With conversational speech, that does not happen. If any repetition occurs in conversational speech, it is usually limited to very small components of the speech, eg repeated words like "go go go!". It is never normal to repeat a full sentence (unless of course for some reason the speaker believes that the listener didn't hear it the first time).
This observation about repetition suggests a possible scenario for how group communication could have occurred, without the need for a priori planning and coordination:
One individual initiates the communication by "communicating" a tune or a song proto-musically.
The same individual repeats exactly what they just communicated, over and over again.
The other individual or individuals listening, ie the "audience", decide whether they are convinced of the truth or likely truth of what the initial communicator has communicated.
If anyone in the audience agrees with what has been communicated, they join in, repeating exactly the same communication, in unison with the initiator.
Eventually all members of the audience who are going to join in have joined in. There may be some members of the audience who have declined to join in, because they are not convinced enough of the truth or value of what is being communicated by those who have joined in. (Indeed in many cases there will be those who are, based on the social relations between different members of the group, generally skeptical about any communications from that particular initiator, and in general the question of who most often joins in with communications initiated by particular individuals would depend on those social relationships.)
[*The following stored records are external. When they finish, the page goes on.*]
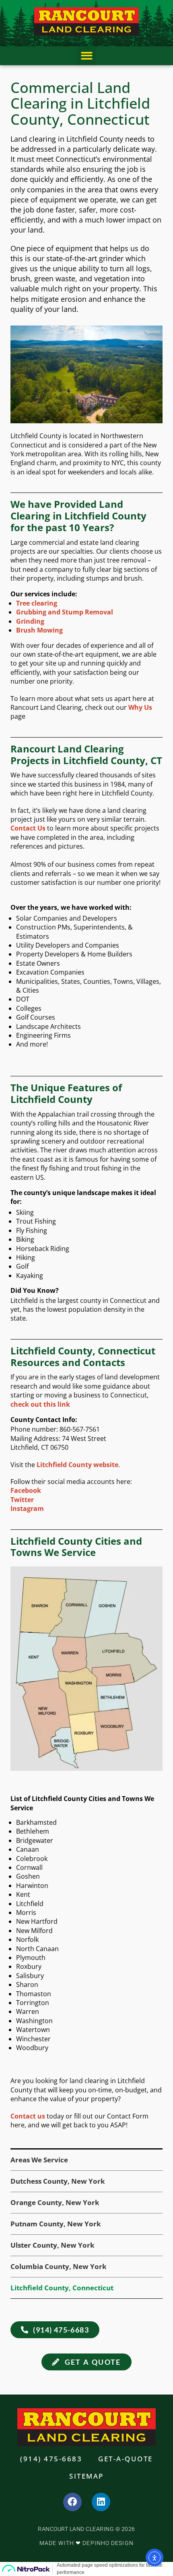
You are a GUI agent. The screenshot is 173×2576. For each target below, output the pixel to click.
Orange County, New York (54, 2202)
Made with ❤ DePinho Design (86, 2543)
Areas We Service (39, 2159)
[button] (86, 55)
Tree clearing (36, 603)
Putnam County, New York (55, 2223)
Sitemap (86, 2476)
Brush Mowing (39, 630)
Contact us (27, 2116)
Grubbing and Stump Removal (64, 612)
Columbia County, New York (58, 2266)
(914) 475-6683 (51, 2458)
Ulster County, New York (52, 2245)
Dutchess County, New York (57, 2181)
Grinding (30, 621)
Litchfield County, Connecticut (61, 2287)
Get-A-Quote (125, 2458)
If enough audience members show their agreement by joining in the communication, group action may then be taken with regard to whatever it is that the communication is about (although it doesn't always have to be a communication about something that requires immediate action).
We can summarize how this contrasts with the normal back-and-forth aspect of conversation speech:
In conversational speech:
I say what I think.
You respond with what you think about what I just said.
I respond with what I think about what you just said you think about what I initially said.
Others within earshot might join in and say what they think about everything that has been said so far.
etc
The conversation might eventually result in some of the parties to the conversation taking some coordinated action with regard to the topic of the conversation.
Whereas, in proto-musical communication (as hypothesised):
I say what I think.
I repeat what I just said, endlessly.
If you agree with me, you join in and repeatedly say that you think the same thing.
If anyone else in earshot also decides that they agree with what I think, they may also decide to join in and say that they also think the same thing.
After a certain number of repetitions, it has been determined how many individuals in the group agree with what I initially said, and depending on what that is, we might all initiate some coordinated action with respect to it.